* Requirement *
Please determine the number of lines in the material below that contain the word "will", and state it alone.
++++++
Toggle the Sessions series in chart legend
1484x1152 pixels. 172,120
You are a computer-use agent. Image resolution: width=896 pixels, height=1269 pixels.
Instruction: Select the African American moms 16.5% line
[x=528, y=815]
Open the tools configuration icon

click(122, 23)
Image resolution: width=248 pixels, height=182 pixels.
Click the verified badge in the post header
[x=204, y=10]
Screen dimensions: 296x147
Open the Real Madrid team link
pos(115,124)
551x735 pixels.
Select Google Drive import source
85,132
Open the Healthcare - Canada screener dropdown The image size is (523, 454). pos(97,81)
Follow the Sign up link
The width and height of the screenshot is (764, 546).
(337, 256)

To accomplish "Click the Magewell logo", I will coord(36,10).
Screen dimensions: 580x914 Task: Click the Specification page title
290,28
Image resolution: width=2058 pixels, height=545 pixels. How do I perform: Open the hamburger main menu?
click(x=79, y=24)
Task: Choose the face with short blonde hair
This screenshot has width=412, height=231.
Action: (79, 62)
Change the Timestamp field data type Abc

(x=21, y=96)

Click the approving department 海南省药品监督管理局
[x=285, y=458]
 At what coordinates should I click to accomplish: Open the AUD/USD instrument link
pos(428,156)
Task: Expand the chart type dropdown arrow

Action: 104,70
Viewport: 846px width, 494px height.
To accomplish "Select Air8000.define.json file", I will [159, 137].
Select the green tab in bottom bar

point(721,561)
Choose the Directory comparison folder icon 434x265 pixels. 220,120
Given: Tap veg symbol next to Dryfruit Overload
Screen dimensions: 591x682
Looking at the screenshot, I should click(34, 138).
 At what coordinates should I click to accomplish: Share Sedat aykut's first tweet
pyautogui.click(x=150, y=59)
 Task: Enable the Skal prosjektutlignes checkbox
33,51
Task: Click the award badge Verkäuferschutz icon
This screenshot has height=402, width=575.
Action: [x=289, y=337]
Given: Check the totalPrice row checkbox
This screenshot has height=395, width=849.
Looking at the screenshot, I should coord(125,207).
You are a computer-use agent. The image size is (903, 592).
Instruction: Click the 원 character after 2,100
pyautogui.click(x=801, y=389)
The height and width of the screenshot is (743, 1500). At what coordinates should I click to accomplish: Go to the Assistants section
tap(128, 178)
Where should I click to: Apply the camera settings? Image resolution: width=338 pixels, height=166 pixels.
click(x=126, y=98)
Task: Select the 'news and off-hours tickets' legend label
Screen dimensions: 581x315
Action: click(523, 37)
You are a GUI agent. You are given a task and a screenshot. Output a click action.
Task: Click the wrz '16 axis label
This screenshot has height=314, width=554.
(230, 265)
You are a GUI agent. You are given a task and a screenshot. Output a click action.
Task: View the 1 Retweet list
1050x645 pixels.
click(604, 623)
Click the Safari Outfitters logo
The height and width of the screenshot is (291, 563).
++++++
* Answer for this exercise *
2